Redacción. — Un niño de 12 años que padece obesidad mórbida agredió a su madre en Estados Unidos luego de que ella se negara a servirle más comida. El hecho ha causado conmoción y encendido las alarmas sobre los límites de la violencia intrafamiliar vinculada a trastornos alimentarios en menores.
El suceso pone nuevamente en evidencia que la obesidad infantil no es solo un problema de salud física o sobrepeso. Casos como este demuestran que la condición suele estar acompañada de serios desafíos emocionales, adicción a la comida y problemas severos de conducta.
Expertos señalan que la imposibilidad de gestionar la frustración y la ansiedad ante la comida puede derivar en episodios de impulsividad y agresividad. Cuando la comida se convierte en el principal refugio emocional del menor, la restricción repentina por parte de los padres puede detonar reacciones violentas.

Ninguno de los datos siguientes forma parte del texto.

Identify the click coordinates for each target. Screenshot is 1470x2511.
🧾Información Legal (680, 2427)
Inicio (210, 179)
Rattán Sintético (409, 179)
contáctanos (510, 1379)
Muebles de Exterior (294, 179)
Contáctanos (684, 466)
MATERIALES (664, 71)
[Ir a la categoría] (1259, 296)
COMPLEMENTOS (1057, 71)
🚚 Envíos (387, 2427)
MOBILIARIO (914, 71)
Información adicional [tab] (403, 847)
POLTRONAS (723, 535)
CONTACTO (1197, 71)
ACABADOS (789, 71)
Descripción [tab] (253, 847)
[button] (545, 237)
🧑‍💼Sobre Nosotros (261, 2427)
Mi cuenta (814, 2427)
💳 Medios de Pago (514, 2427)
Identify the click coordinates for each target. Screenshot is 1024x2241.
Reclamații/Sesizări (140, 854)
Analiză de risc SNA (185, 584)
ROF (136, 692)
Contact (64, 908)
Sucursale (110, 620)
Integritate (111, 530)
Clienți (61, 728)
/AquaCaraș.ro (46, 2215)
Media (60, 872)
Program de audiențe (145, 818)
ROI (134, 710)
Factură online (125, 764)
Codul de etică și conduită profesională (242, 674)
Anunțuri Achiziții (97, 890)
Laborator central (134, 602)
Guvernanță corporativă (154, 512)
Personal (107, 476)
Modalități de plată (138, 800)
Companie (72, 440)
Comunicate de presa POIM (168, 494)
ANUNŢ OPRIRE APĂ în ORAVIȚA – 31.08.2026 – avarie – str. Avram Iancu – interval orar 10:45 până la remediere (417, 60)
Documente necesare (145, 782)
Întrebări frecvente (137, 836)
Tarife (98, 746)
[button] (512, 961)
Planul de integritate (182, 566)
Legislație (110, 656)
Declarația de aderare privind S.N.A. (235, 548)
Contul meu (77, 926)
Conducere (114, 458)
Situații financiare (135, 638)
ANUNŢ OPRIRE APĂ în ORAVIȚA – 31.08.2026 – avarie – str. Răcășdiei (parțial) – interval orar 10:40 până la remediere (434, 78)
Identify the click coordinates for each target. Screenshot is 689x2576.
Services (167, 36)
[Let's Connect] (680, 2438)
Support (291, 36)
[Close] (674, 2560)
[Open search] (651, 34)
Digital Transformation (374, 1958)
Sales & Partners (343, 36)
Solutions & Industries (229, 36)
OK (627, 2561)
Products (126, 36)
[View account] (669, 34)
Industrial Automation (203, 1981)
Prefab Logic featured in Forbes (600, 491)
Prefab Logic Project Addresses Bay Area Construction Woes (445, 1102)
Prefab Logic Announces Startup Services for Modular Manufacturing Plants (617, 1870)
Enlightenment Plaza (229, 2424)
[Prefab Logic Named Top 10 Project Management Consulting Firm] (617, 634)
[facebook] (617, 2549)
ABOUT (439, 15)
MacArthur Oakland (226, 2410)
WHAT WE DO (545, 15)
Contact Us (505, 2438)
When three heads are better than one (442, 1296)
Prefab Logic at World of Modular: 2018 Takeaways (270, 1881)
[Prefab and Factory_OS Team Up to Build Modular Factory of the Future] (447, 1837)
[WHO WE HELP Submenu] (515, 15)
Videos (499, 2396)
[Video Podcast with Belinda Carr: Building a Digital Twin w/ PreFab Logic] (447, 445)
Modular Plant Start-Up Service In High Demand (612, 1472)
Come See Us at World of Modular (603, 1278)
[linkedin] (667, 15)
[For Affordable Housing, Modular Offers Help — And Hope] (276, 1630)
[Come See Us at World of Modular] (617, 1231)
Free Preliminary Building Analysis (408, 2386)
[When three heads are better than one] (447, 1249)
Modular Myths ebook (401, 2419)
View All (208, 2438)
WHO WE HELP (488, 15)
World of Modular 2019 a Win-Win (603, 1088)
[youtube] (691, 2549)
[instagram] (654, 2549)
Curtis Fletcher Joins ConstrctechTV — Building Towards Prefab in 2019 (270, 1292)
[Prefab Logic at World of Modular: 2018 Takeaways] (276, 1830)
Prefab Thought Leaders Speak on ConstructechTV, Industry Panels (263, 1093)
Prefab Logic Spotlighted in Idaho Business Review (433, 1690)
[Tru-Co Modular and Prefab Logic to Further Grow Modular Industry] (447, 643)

La situación reabre un necesario debate sobre la importancia de abordar la salud infantil de manera integral. La intervención médica ante la obesidad debe ir de la mano con apoyo psicológico y psiquiátrico para tratar la raíz de la conducta compulsiva antes de que afecte el entorno familiar.
Finalmente, el caso evidencia la vulnerabilidad de los padres que enfrentan este tipo de trastornos en el hogar sin la preparación ni la asistencia profesional adecuada. Especialistas hacen un llamado a acudir a terapia familiar para manejar la relación con la comida y la conducta de los menores a tiempo.